Possible deadlock in tests

I have been banging my head against the wall with this for a while. I have a factory to create database entries for my tests in a Phoenix app, it is pretty much lifted from What’s New In Ecto 2.1:

defmodule Deadlock.Factory do
  def build(:post) do
    %Deadlock.Blog.Post{title: "Hello"}
  end

  def build(name, attributes \\ []) do
    name |> build() |> struct(attributes)
  end

  def insert!(name, attributes \\ []) do
    Deadlock.Repo.insert!(build(name, attributes))
  end
end

Then I have the following two tests:

defmodule DeadlockWeb.PageControllerTest do
  use DeadlockWeb.ConnCase
  import Deadlock.Factory

  test "This works..." do
    assert %Deadlock.Blog.Post{} = insert!(:post)
  end

  test "This seems to deadlock..." do
    assert %Deadlock.Blog.Post{} = insert!(:nothing_matching_in_factory)
  end
end

The first one passes as expected. The second fails with the following error:

21:30:02.946 [error] Postgrex.Protocol (#PID<0.296.0>) disconnected: ** (DBConnection.ConnectionError) owner #PID<0.328.0> timed out because it owned the connection for longer than 15000ms


  1) test This seems to deadlock... (DeadlockWeb.PageControllerTest)
     test/deadlock_web/controllers/page_controller_test.exs:9
     ** (ExUnit.TimeoutError) test timed out after 60000ms. You can change the timeout:

       1. per test by setting "@tag timeout: x"
       2. per case by setting "@moduletag timeout: x"
       3. globally via "ExUnit.start(timeout: x)" configuration
       4. or set it to infinity per run by calling "mix test --trace"
          (useful when using IEx.pry)

     Timeouts are given as integers in milliseconds.

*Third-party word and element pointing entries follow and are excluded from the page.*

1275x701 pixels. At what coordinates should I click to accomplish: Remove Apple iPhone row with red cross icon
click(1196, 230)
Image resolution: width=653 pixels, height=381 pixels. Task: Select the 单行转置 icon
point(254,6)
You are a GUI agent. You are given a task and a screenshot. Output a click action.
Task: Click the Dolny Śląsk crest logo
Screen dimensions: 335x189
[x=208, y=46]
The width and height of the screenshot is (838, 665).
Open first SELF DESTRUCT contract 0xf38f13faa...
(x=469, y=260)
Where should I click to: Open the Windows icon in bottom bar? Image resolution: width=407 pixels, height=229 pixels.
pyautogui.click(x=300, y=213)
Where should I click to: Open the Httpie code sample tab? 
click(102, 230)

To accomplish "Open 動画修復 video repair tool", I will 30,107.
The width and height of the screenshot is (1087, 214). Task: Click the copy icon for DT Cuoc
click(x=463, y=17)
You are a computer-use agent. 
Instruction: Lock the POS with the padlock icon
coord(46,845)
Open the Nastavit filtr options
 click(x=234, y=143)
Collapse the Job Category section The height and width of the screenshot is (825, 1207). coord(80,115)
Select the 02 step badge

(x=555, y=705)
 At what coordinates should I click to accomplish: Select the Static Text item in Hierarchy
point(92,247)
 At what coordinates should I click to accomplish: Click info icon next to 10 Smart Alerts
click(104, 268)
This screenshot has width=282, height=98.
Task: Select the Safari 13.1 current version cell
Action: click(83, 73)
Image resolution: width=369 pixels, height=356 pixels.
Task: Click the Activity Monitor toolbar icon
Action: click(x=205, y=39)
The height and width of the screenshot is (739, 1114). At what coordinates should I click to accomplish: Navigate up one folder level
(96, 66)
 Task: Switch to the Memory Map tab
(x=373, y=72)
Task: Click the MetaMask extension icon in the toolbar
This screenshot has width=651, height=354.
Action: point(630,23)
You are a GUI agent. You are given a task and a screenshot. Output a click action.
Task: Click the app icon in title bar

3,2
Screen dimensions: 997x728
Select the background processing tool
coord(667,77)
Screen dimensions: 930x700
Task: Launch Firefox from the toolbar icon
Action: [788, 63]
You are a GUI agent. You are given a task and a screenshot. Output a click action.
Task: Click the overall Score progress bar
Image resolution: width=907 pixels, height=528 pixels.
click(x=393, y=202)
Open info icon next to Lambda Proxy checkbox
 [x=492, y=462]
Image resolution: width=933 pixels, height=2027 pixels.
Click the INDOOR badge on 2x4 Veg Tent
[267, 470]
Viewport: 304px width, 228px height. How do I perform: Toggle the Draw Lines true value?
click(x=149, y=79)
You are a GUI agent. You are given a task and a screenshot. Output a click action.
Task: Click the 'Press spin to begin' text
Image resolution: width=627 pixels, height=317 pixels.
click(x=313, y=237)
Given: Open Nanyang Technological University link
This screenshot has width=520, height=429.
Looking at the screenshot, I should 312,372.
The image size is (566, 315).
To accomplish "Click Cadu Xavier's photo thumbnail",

I discovered this by accident since I mistyped something in my test, and it took me a while to work out what was going on. I would expect the second test to fail quickly since it can’t find a matching build function in the factory module, but it’s obviously trying to do something with the database.

A minimal repo to reproduce is here: https://github.com/amarraja/deadlock

I’m sure it’s something simple, but I just can’t see it!

Thanks for reading

t’s obviously trying to do something with the database.

This isn’t actually the case. The timeout is just for the test case itself, there’s nothing database related in the error.

You have an infinite loop. insert!(:nothing_matching_in_factory) calls:

  def insert!(name, attributes \\ []) do
    Deadlock.Repo.insert!(build(name, attributes))
  end

which calls build(name, attributes) with build(: nothing_matching_in_factory, [])

This is where we enter the infinite loop. Since the first clause doesn’t match it goes here:

  def build(name, attributes \\ []) do
    name |> build() |> struct(attributes)
  end

If we break that apart a little the first function call is build(:nothing_matching_in_factory). This does match a function clause! It matches the function we’re in right now: def build(name, attributes \\ []) do. Voila, infinite loop. It just runs until the test case times out.

7 Likes

Aah, so obvious!! I’ve been looking at this too long. Thanks for the great explanation :smile:

2 Likes